• **Dataset records**:

──────

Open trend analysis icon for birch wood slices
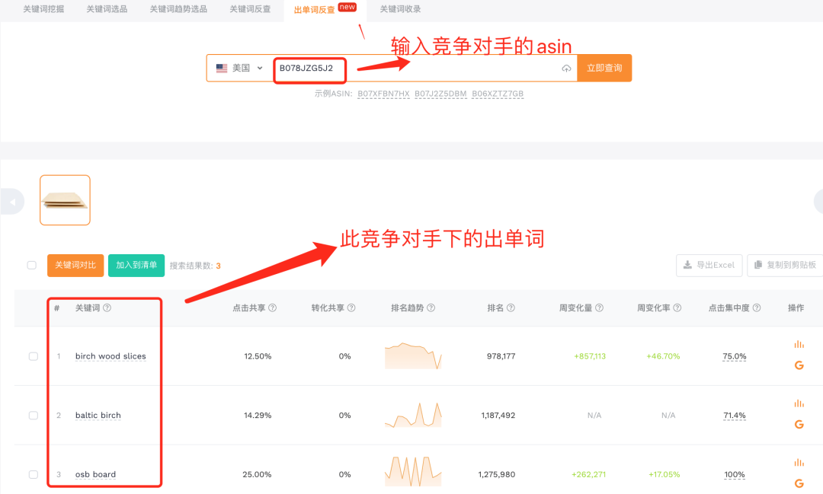The image size is (823, 494). 799,344
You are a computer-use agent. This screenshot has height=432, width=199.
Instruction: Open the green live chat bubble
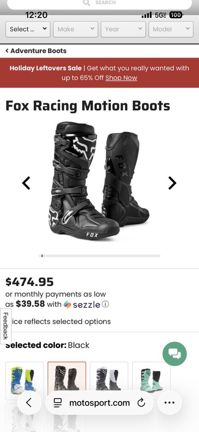tap(174, 354)
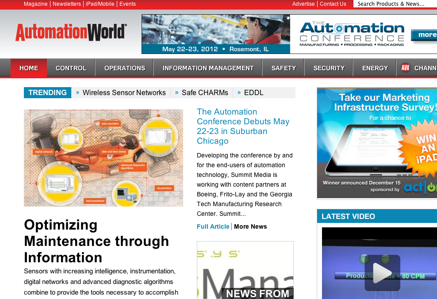The height and width of the screenshot is (299, 437).
Task: Click the Marketing Infrastructure Survey ad
Action: (x=377, y=143)
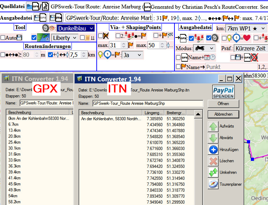Toggle the 7,5 km distance checkbox
Image resolution: width=268 pixels, height=205 pixels.
(51, 55)
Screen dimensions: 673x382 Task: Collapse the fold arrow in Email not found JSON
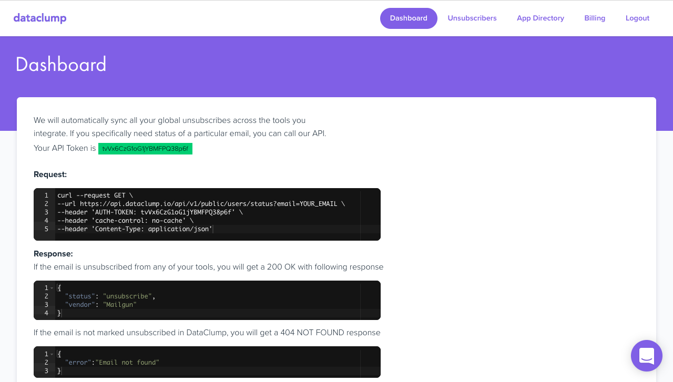click(52, 354)
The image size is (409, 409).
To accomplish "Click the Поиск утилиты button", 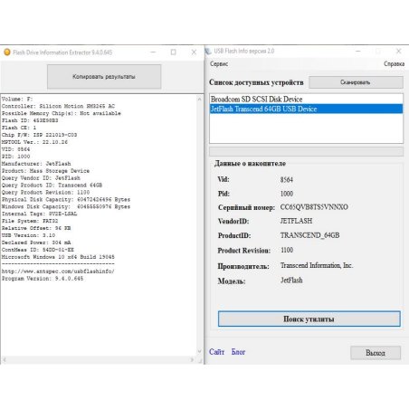I will 309,319.
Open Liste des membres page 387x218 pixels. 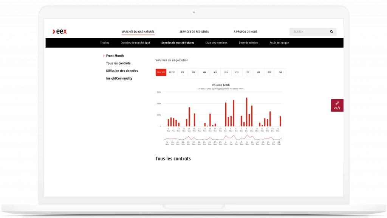tap(216, 43)
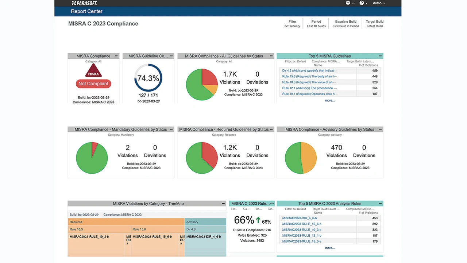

──────

• **Work request**:
Set down again, exactly, the lines of the material above from its first line to the one with "You are a computer-use", inclusive. Leave the pictures out.

• **Solution to this problem**:
Open trend analysis icon for birch wood slices
The image size is (823, 494). 799,344
You are a computer-use agent. This screenshot has height=432, width=199.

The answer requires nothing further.